I’ve already established that sometimes 1., which is the conventional wisdom you read in all kinds of writing books, good ones and bad ones—even excellent ones, and even terrible ones, simply isn’t an option. If you keep going in the draft, you’re only going to end up writing another section of your self-abusive diatribe, a long work in progress anyway if you’re a writer, and things are only going to get worse. There may, eventually, be some kind of light at the end of the tunnel, but you’re still going to be frustrated at the failure of your current narrative thread, and it’ll eat away at you.
Option 2. is not exclusive—you can follow option 2. and still choose later to take another option. Just don’t let 2. be your permanent choice, and try not to watch too much Cops, and everything will be okay. Maybe. The third option, of course, has already been addressed by the editor.
Option 4. seems to be the reasonable one, right? The one that will make everything turn out all sunshine and smiley faces and Lucky Charms in a big cauldron at the end of a rainbow? Well—here’s the thing. Sometimes it is, and sometimes it isn’t; it’s really a crapshoot. Sometimes it really is what you need to do, and when you come back, all calm, cool, and collected, you’ll be able to continue where you left off and everything will start to make sense, layers peeling off of the onion that is your concept of the narrative. Sometimes that little regrouping session is a live-saver, and allows you to steer the heretofore rudderless ship of your novel back into the shipping lanes.
Sometimes, however, it makes things worse.
Face to Face With Collapse
There comes a point, in an abandoned novel project, where you realize that everything is falling in on itself. For me, on, oh for instance Visions of Johanna, that 103-page disaster, I realized that when I suddenly, out of nowhere, in a novel about God talking to people and a fundamentalist group trying to track those people down, had an ex-Soviet military type trying to drag a nuclear warhead down a muddy road in Belarus with a Yugo. In 1994. Ten years before the other 98 pages of story had taken place. I looked up from the draft and realized that I’d been adding characters and adding plots and adding subplots and insinuations, and adding and adding and adding them, and had nowhere else to go—I’d painted myself into a corner, being that I’m not Pynchon and can’t keep all of that in my head at once.

# # # #

- Problem statement
State how many pages long the novel draft Visions of Johanna was, according to the passage on abandoned novels.

# # # #

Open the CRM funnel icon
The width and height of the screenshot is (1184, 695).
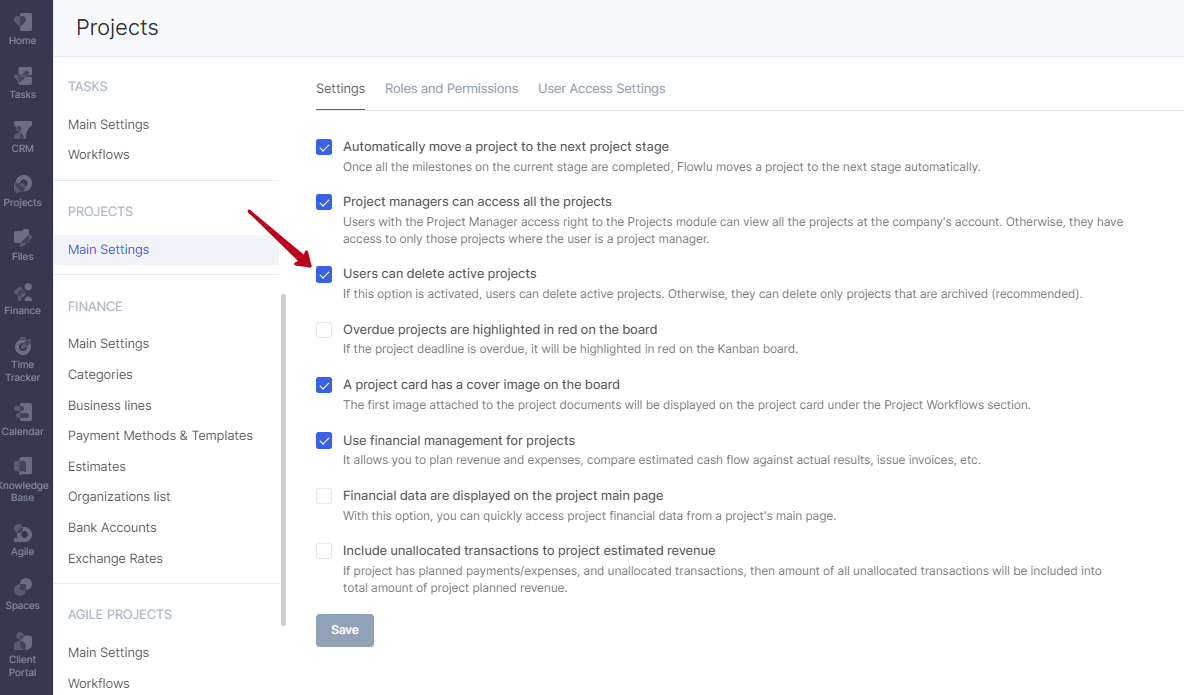23,131
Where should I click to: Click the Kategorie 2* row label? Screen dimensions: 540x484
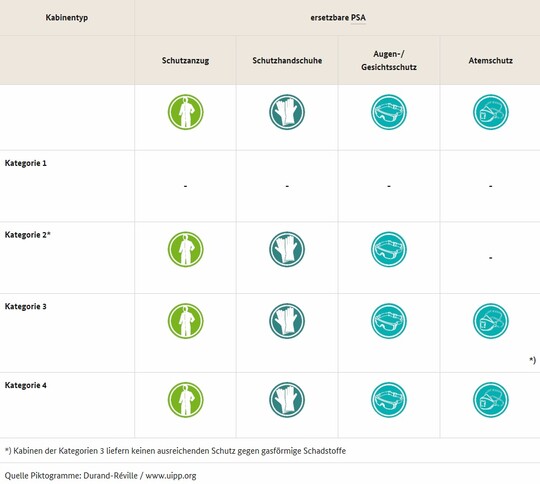click(28, 235)
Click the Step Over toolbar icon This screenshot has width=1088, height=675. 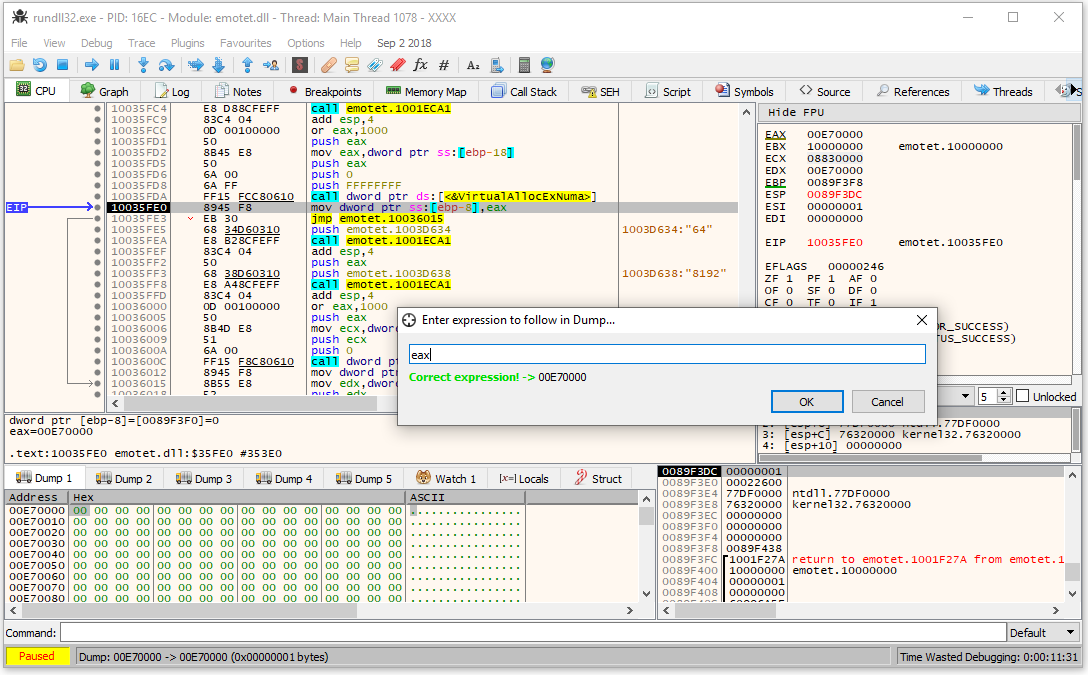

# # # #

- Response to the exercise
It was 103 pages long.